There are three parameters: (1) the name of the microprocessor model (generated by the Sim-nML Translator on the basis of Sim-nML specifications), (2) the name of the test template file to be processed and (3) the name of the test program file to be generated (optional, if it is skipped the program is printed to the console). For example, the following command processes the example.rb test template and saves the generated test program to the test.asm file:

sh bin/generate.sh cpu arch/demo/cpu/templates/example.rb test.asm

Writing Test Templates

Test Template Structure

A test template is implemented as a class inherited from the Template library class that provides access to all features of the library. Information on the location of the Template class is stored in the TEMPLATE environment variable. So, the definition of a test template class looks like this:

require ENV['TEMPLATE']

class MyTemplate < Template

Test template classes should contain implementations of the following methods:

  1. initialize (optional) - specifies settings for the given test template;
  2. pre (optional) - specifies the initialization code for the test program;
  3. post (optional) - specifies the finalization code for the test program;
  4. run - specifies the main code of the test program (test cases).

The definitions of optional methods can be skipped. In this case, the default implementations provided by the parent class will be used. The default implementation of the initialize method initializes the settings with default values.
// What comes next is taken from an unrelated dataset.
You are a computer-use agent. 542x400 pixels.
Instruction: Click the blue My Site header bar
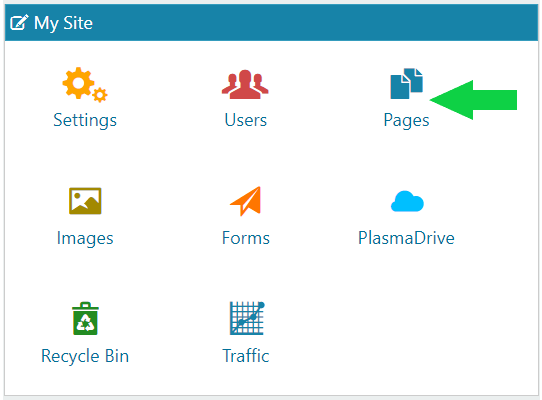[271, 23]
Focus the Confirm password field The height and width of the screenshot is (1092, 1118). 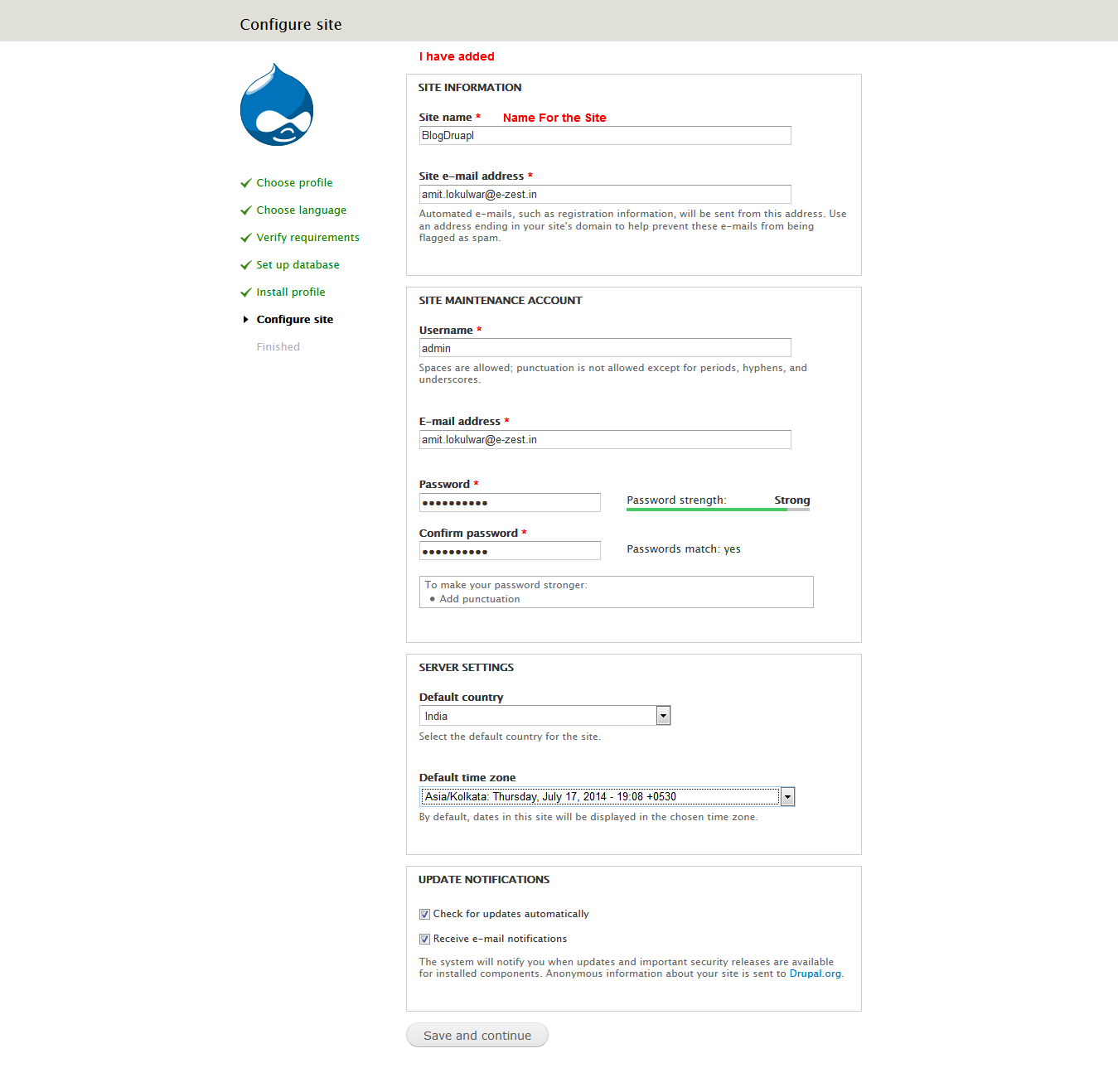(x=509, y=551)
The default implementations of the pre and post methods do nothing.

The full interface of a test template looks as follows:

require ENV['TEMPLATE']

class MyTemplate < Template

  def initialize
    super
    # Initialize settings here 
  end

  def pre
    # Place your initialization code here
  end

  def post
    # Place your finalization code here
  end

  def run
    # Place your test problem description here
  end

end

Reusing Test Templates

It is possible to reuse code of existing test templates in other test templates. To do this, you need to subclass the template you want to reuse instead of the Template class. For example, the MyTemplate class below reuses code from the MyPrepost class that provides initialization and finalization code for similar test templates.

require ENV['TEMPLATE']
require_relative 'MyPrepost'

class MyTemplate < MyPrepost

  def run
  ... 
  end

end

Test Template Settings

Test templates use the following settings:

  1. Starting characters for single-line comments in the test program;
  2. Starting characters for multi-line comments in the test program;
  3. Terminating characters for multi-line comments in the test program;
  4. Indentation token;
  5. Token used in separator lines.

Here is how these settings are initialized with default values in the Template class:

@sl_comment_starts_with = "//" 
@ml_comment_starts_with = "/*" 
@ml_comment_ends_with   = "*/" 

@indent_token    = "\t" 
@separator_token = "=" 

The settings can be overridden in the initialize method of a test template. For example:

class MyTemplate < Template

  def initialize
    super
    @sl_comment_starts_with = ";" 
    @ml_comment_starts_with = "/=" 
    @ml_comment_ends_with   = "=/" 

    @indent_token    = "  " 
    @separator_token = "*" 
  end
  ...
end

Data Definitions

Describing data requires the use of assembler-specific directives. Information of these directives in not included in ISA specifications and should be provided in test templates. It includes textual format of data directives and mappings between nML and assembler data types used by these directives. Configuration information on data directives is specified in the data_config block, which is usually placed in the pre method. Only one such block per template is allowed. Here is an example:

data_config(:text => '.data', :target => 'M', :addressableSize => 8) {
  define_type :id => :byte, :text => '.byte', :type => type('card', 8)
  define_type :id => :half, :text => '.half', :type => type('card', 16)
  define_type :id => :word, :text => '.word', :type => type('card', 32)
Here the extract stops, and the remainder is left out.